CATCH THE BUZZ – Revered as a Humanitarian and Scientist, Warwick Kerr was also blamed for the introduction of aggressive Africanized bees to the Americas

Vijay Shankar Balakrishnan, In the Scientist

Brazilian entomologist Warwick Estevam Kerr died on September 15 in São Paulo at age 96. Kerr leaves behind a complicated legacy, on the one hand maligned for the introduction of aggressive Africanized bees in the Americas and on the other revered in his homeland as a humanitarian.

Upon his death, the city of Manaus in the state of Amazonas observed three days of official mourning as a tribute to Kerr’s work in improving the welfare of the people in the rainforest, and the Brazilian media honored his legacy in Brazilian science, research, economy, and education.

“It’s really interesting to see the important media outlets talking about [Kerr’s] death and how big a loss it is for the country, not just for science,” says Cristiano Menezes of the Brazilian Agricultural Research Corporation, a government agency. He was Kerr’s last student at the Federal University of Uberlândia.

“He was a fantastic, high-quality researcher, a fantastic human being, [and] with his personality he would make people around him better citizens,” Menezes tells The Scientist.

Born on September 9, 1922 in São Paulo, Kerr was originally trained as a plant breeder at the Luiz de Queiroz College of Agriculture (ESALQ) of the University of São Paulo. His PhD was on a Brazilian native stingless bee species, and after graduating in 1947, he continued his work on those bees until he was awarded a fellowship from the Rockefeller Foundation in 1951 to work at Colombia University with geneticists Theodosius Dobzhansky and Sewall Wright. Upon returning to ESALQ in 1954 and until he left the institution in 1958 to start a biology department at the State University of São Paulo, Kerr was laying the foundations for his future contributions to the Brazilian agronomy.

During this time, he was in search of more-productive pollinators because the European bees that were often imported into Brazil from Portugal were not good enough in the Brazilian environment. This led Kerr to Africa. He traveled to Tanzania and South Africa in 1956 and brought back 51 queens of the aggressive African honey bees to cross them with European bees in the hopes that the hybrids would be better honey producers. But in 1957, when one of Kerr’s hive managers accidentally opened excluders that separate queen bees from drone bees, about 26 queens of the aggressive African bees escaped, mated with European bees out in the wild, and produced aggressive offspring.

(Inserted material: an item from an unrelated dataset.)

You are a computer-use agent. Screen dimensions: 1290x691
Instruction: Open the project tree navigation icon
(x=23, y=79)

Eric Mussen, an extension apiculturist at the University of California, Davis, has said that Kerr’s intentions were good. Kerr “hoped that the gentler European bees would ‘mellow out’ the African bees’ strong defensive behavior, [but] in this case, he misjudged.”

The Africanized bees, dubbed killer bees, caused problems as they crossed into Central and North America over the following decades, killing hundreds of people.

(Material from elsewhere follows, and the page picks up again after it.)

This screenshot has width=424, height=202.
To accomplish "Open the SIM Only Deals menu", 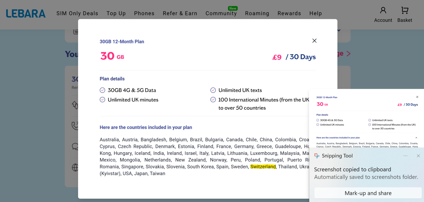I will 77,14.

“Professor Kerr took it on his shoulders,” says Lionel Segui Gonçalves, a visiting professor at the Federal Rural University of the Semi-Arid Region (UFERSA) in Brazil. “He was upset and felt responsible, so we began to study the behavior of these bees to better manage them,” recalls Gonçalves, who worked with Kerr for more than a decade on the Africanized bees at the State University of São Paulo, where he and Kerr also began coaching beekeepers to manage these bees.

“Africanized bees were a key to Brazil’s improved agriculture and honey production since these are naturally resistant to varroa mites that often clear colonies of European bees, beekeepers in Brazil nowadays use only Africanized bees.”

Kerr was also known as a humanitarian, boldly calling out the political and civil violence committed by soldiers when Brazil was under military rule during mid-20th century. For instance, he was once arrested for his opposition to the military soldiers who raped a Brazilian activist nun. Kerr also objected to the military regime’s association with the carmaker Volkswagen in clearing thousands of hectares of the Amazon forests. On another occasion, Kerr and his students at the University of Uberlândia worked to save several nests of a native stingless bee that was in danger of extinction from a hydroelectric project in Uberlândia.

“People in Brazil talk more about his contribution to Brazil than his Africanized bees,” says Menezes.

Over the course of his career, Kerr was the first scientific director of the São Paulo State Research Foundation (FAPESP), the director of the Amazon National Research Institute (INPA), and rector of the State University of Maranhão (UEMA). He founded the department of biology in the Faculty of Philosophy, Science and Literature in the State University of São Paulo at Rio Claro, of medicine at the University of São Paulo at Ribeirão Preto, and of biology in the Federal University of Maranhão.

Kerr also served as president of the Brazilian Society for the Progress of Science (SBPC) and the Brazilian Society of Genetics (SBG). As a member of the Brazilian Academy of Sciences (ABC), Kerr was the first Brazilian scientist to become a member of the US National Academy of Sciences in recognition of his scientific productivity.